3. Registration Procedures. In connection with the Company’s registration obligations hereunder, the Company shall:

(a) Not less than three Trading Days prior to the filing of a Registration Statement or any related Prospectus or any amendment or supplement thereto, furnish to the Holders copies of all such documents proposed to be filed (other than those incorporated by reference). Notwithstanding the foregoing, the Company shall not be required to furnish to the Holders any prospectus supplement being prepared and filed solely to name new or additional selling securityholders unless such Holders are named in such prospectus supplement. In addition, in the event that any Registration Statement is on Form S-1 (or other form which does not permit incorporation by reference), the Company shall not be required to furnish to the Holders any prospectus supplement containing information included in a report or proxy statement filed under the Exchange Act that would be incorporated by reference in such Registration Statement if such Registration Statement were on Form S-3 (or other form which permits incorporation by reference). The Company shall duly consider any comments made by Holders and received by the Company not later than two Trading Days prior to the filing of the Registration Statement, but shall not be required to accept any such comments to which it reasonably objects.

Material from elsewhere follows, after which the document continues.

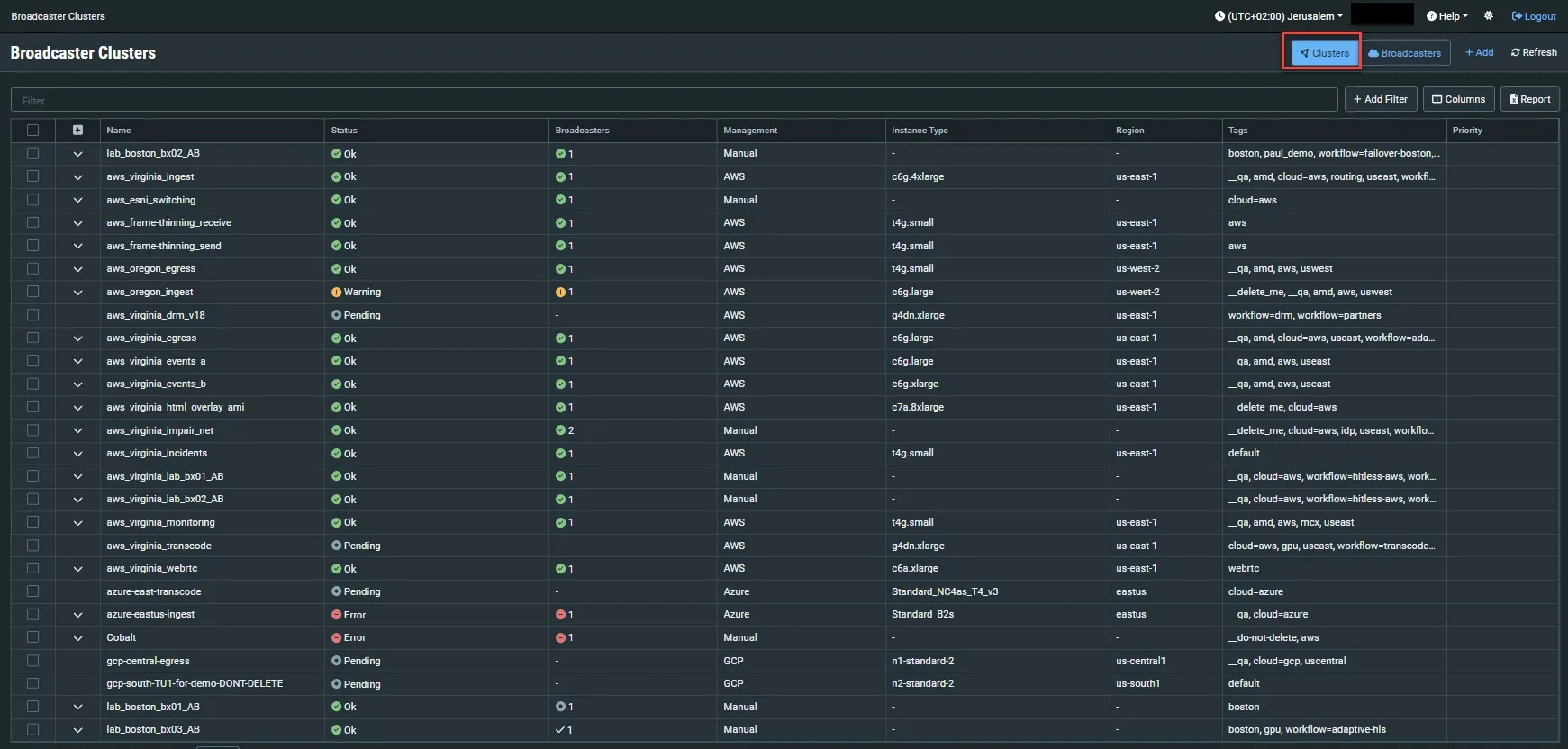Click the Report button
The height and width of the screenshot is (749, 1568).
pyautogui.click(x=1530, y=100)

(b) (i) Prepare and file with the Commission such amendments, including post-effective amendments, to each Registration Statement and the Prospectus used in connection therewith as may be necessary to keep such Registration Statement continuously effective as to the applicable Registrable Securities for its Effectiveness Period and prepare and file with the Commission such additional Registration Statements in order to register for resale under the Securities Act all of the Registrable Securities; (ii) cause the related Prospectus to be amended or supplemented by any required Prospectus supplement, and as so supplemented or amended to be filed pursuant to Rule 424; (iii) respond as promptly as reasonably possible to any comments received from the Commission with respect to each Registration Statement or any amendment thereto; and (iv) comply in all material respects with the provisions of the Securities Act and the Exchange Act with respect to the Registration Statements and the disposition of all Registrable Securities covered by each Registration Statement.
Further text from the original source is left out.